Liberty Kenya Holdings Chief Executive, Kieran Godden speaking during the Liberty pension conference held in Nairobi

Liberty Kenya Holdings Chief Executive, Kieran Godden speaking during the Liberty pension conference held in Nairobi

Liberty Kenya has launched two specialised health insurance products targeting some of the country’s most underserved populations, as insurers move to tap into low-penetration segments amid rising healthcare costs.

The new covers, HeriAfya Seniors and HeriAfya Juniors, are designed for Kenyans aged 61 to 85 and children in institutional care, two groups that have traditionally struggled to access private health insurance due to risk and cost constraints.

The move comes at a time when insurance penetration in Kenya remains low, with coverage standing at about 2.2 percent of GDP as at mid-2025, significantly below the global average. Private health insurance reaches only a small fraction of the population, leaving large segments exposed to out-of-pocket medical costs.

The seniors’ product targets an age group largely excluded from conventional cover, offering inpatient limits starting at KES 500,000 and rising to KES 5 million, alongside benefits such as cancer treatment, mental health support, post-hospitalisation home care, and funeral expense cover. Premiums are structured across age bands, with flexible payment options available through partner financing arrangements.

The second product introduces a different model to the market. It provides institutional health cover for children in schools, orphanages, and welfare programmes, allowing organisations to insure groups of children under a single policy. Premiums start at under KES 750 per child per month for basic inpatient cover, with additional options for outpatient services.

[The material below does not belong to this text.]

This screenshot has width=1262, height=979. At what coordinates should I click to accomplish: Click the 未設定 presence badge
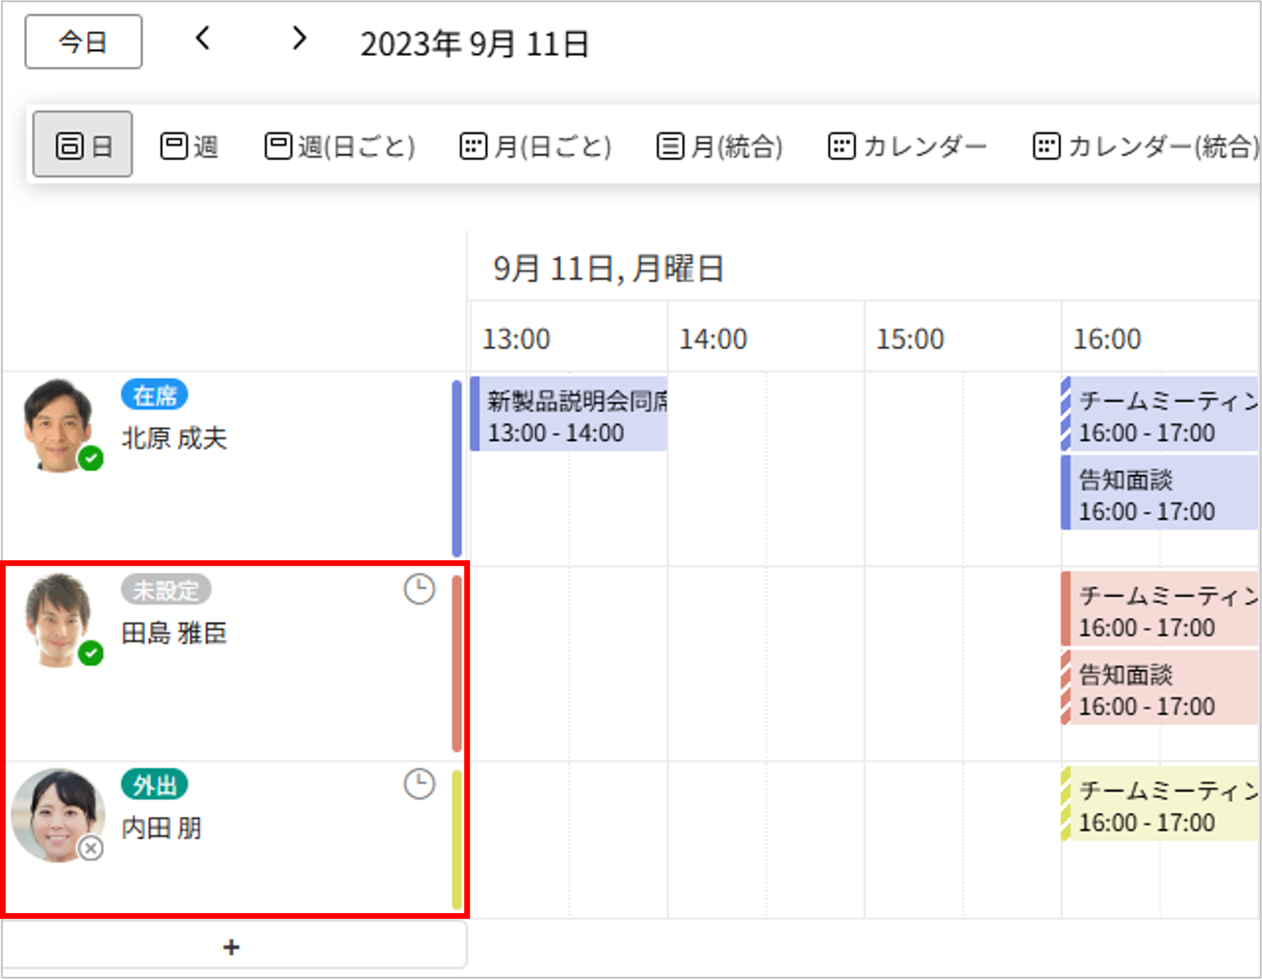pyautogui.click(x=166, y=590)
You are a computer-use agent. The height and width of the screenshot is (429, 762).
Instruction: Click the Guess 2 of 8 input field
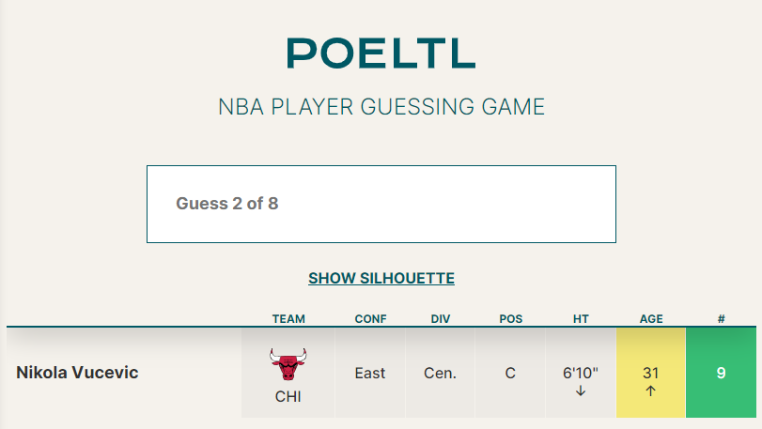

The offering responds to growing demand for structured healthcare financing in institutional settings, where unpredictable medical costs can quickly strain limited budgets.

“Kenya’s institutional sector has grown significantly, and the cost of healthcare has increased alongside it,” said Rosalyn Mugoh, Managing Director. “We identified a clear protection gap affecting two of the most vulnerable groups in society. These solutions are designed to provide practical, accessible cover where it has been missing.”

Healthcare financing remains a key challenge across the country. A single major illness can result in significant financial strain, while critical care admissions can deplete household savings or institutional reserves within a short period. By converting unpredictable medical expenses into structured annual premiums, insurers seek to offer more sustainable risk management solutions.

The dual product launch reflects a broader shift within the insurance industry towards segment-specific solutions, as companies look beyond traditional customer bases to drive growth.

Kenya’s health insurance market is projected to continue expanding over the next five years, driven by population growth, rising healthcare awareness, and increasing demand for private sector solutions. Insurers that can tailor products to previously underserved groups are likely to capture new growth opportunities in an otherwise underpenetrated market.

The latest launch positions Liberty Kenya to compete more aggressively in these segments, while addressing long-standing gaps in access to private health cover.